Authors: Michael Henry Tessler; Noah Goodman

Inference by conditioning a generative model is a basic building block of Bayesian statistics. In cognitive science this tool can be used in two ways. If the generative model is a hypothesis about a person’s model of the world, then we have a Bayesian cognitive model – the main topic of this book. If the generative model is instead the scientist’s model of how the data are generated, then we have Bayesian data analysis. Bayesian data analysis can be an extremely useful tool to us as scientists, when we are trying to understand what our data mean about psychological hypotheses. This can become confusing: a particular modeling assumption can be something we hypothesize that people assume about the world, or can be something that we as scientists want to assume (but don’t assume that people assume). A pithy way of saying this is that we can make assumptions about “Bayes in the head” (Bayesian cognitive models) or about “Bayes in the notebook” (Bayesian data analysis).

Bayesian data analysis (BDA) is a general-purpose approach to making sense of data. A BDA model is an explicit hypotheses about the generative process behind the experimental data – where did the observed data come from? For instance, the hypothesis that data from two experimental conditions came from two different distributions. After making explicit hypotheses, Bayesian inference can be used to invert the model: go from experimental data to updated beliefs about the hypotheses.

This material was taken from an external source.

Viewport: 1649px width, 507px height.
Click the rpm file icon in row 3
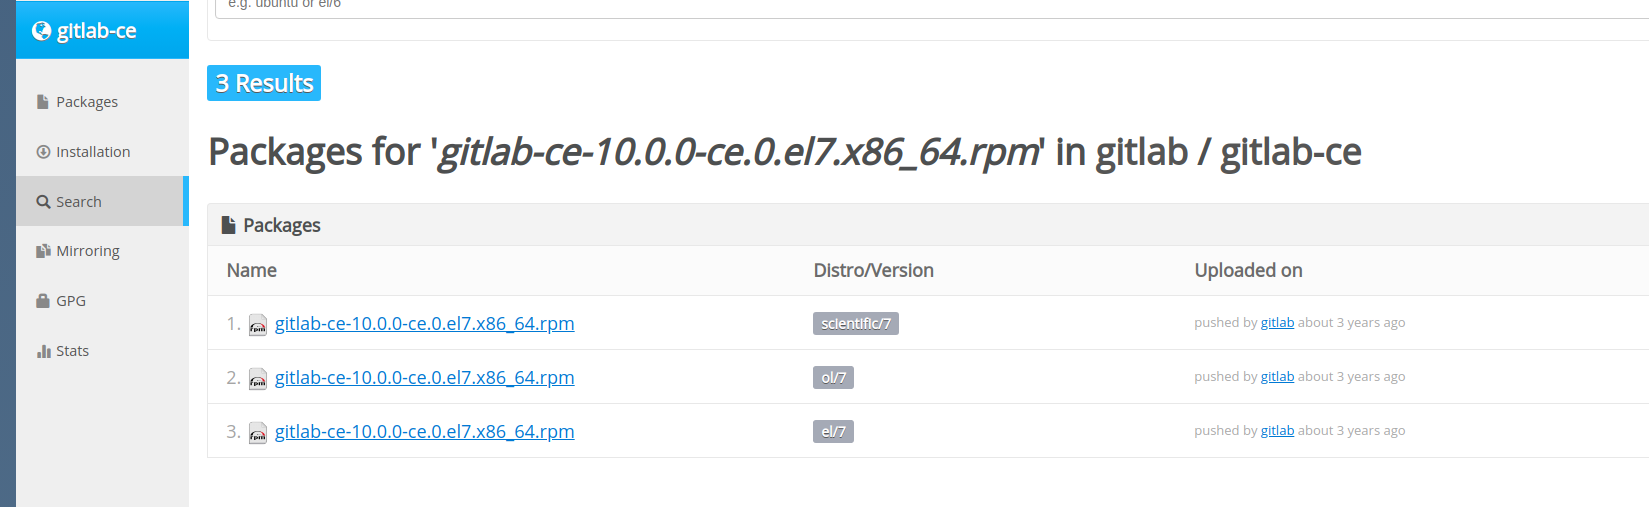(258, 432)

Parameters and predictives

In a BDA model the random variables are usually called parameters. Parameters can be of theoretical interest, or not (the latter are called nuisance parameters). Parameters are in general unobservable (or, “latent”), so we must infer them from observed data. We can also go from updated beliefs about parameters to expectations about future data, so call posterior predictives.

For a given Bayesian model (together with data), there are four conceptually distinct distributions we often want to examine. For parameters, we have priors and posteriors:

The prior distribution over parameters captures our initial state of knowledge (or beliefs) about the values that the latent parameters could have, before seeing the data.
The posterior distribution over parameters captures what we know about the latent parameters having updated our beliefs with the evidence provided by data.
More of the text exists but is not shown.